Io non sono una che dà confidenze ai bot, proprio no. L'anno scorso, in un periodo di malessere, mi sono buttata sul mio hobby principale. Scrivere storie. Nel blog pubblico? No. Stavo talmente male che mi è scesa l'autostima allora ho iniziato a scrivere brevi prompt per le storie, facendogliele fare al LLM.
Risultato? Dopo un tot, quando io la storia l'avevo finita, lui girava, faceva colpi di scena improbabili, cioè tipo una volta che i due personaggi principali avevano trovato l'equilibrio, no.
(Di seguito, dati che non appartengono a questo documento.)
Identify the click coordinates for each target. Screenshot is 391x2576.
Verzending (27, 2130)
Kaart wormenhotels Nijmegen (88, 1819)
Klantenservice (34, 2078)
Il bot si inventava qualcosa che usciva da sotto terra (nel vero senso della parola) per indurre a continuare.
Mi è servito però. Mi è servito per comprendere le vere funzionalità dei bot, i loro punti di forza e debolezza. Umanizzarli mai, però è lo stesso identico concetto presente nei giochi on line. Quelli che ti mettono i nemici a caso, i bottini (non nel senso di piccoli bot!) da portarti a casa tra monete virtuali e favori che poi costano soldi veri... Per la mia neuroscienza studiata all'università del divano, credo si tratti di dopamina. Certo mentre cazzeggiavo col bot, non mangiavo cibodemmerda. Ma ho perso diverso tempo per niente.